Experts Urge Stakeholders To Invest In Solar Geoengineering Potential

The main proposed approach for Solar geoengineering is a stratospheric aerosol injection, which could increase the reflection of incoming sunlight back to space, cooling the planet.

Experts Urge Stakeholders To Invest In Solar Geoengineering Potential

Experts claim that as a result of climate change, the country has recently become one of the most susceptible and impacted nations, which has compelled the stakeholders to invest in studying the potential of solar geoengineering to reduce the effects of local warming and prevent unpredictable climate catastrophes.

In a recent study article, Professors Dr. Athar Hussain and Abdul Waheed of COMSATS University made an effort to research and analyse solar geoengineering techniques and their potential effects with reference to Pakistan and other developing nations that face comparable climate risks and hazards.

The authors of the research-based article claim that human activity has increased the atmospheric concentration of greenhouse gases. The global temperature of the atmosphere has increased as a result of this increase in emissions. “Climate engineering strategies seek to reduce atmospheric carbon dioxide in order to combat global warming’s negative effects.

The methods used in this context to reflect incoming sunlight back into space are referred to as solar geoengineering. Global climate engineering plans and proposals have gained extra diplomatic clout in recent years as a sort of stand-alone solution to the threat of dangerous global warming.

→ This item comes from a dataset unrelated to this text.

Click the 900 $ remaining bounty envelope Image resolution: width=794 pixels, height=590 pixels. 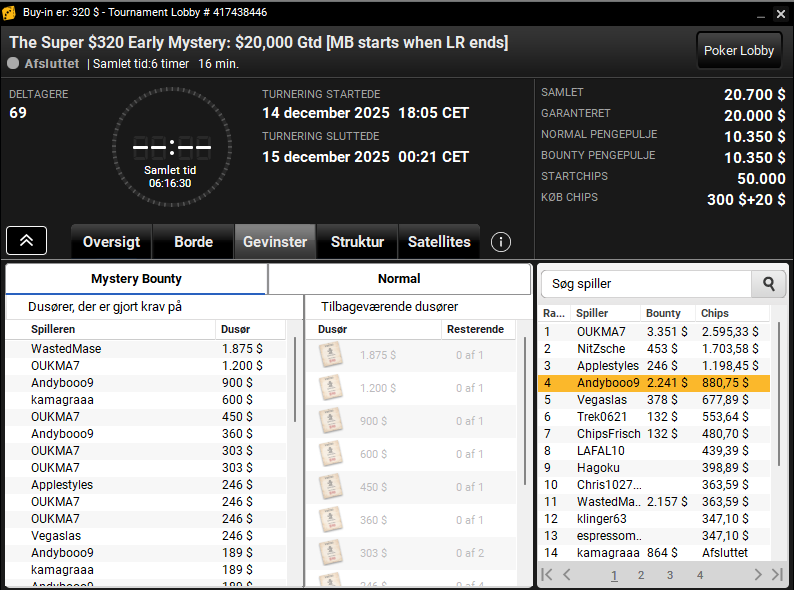coord(331,421)
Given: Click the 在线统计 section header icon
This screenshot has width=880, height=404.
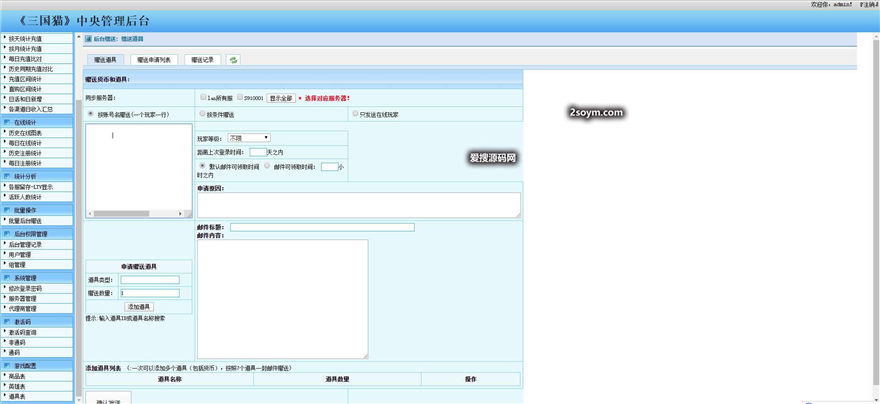Looking at the screenshot, I should pos(8,121).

Climate Geoengineering aims to reflect back a tiny fraction of incoming sunlight to the Earth, which can be achieved by releasing aerosols into the upper atmosphere to address impacts and climate change injustice.

The main proposed approach for Solar geoengineering is a stratospheric aerosol injection, which could increase the reflection of incoming sunlight back to space, cooling the planet. Large volcanic eruptions provide evidence that this injection would cool the planet.

The US government has approved a grant of $1.4 trillion to research geoengineering, which includes assessments of “solar climate interventions” and “proposals to inject material into the stratosphere”. Experts think that public funding for geoengineering research is “overdue”.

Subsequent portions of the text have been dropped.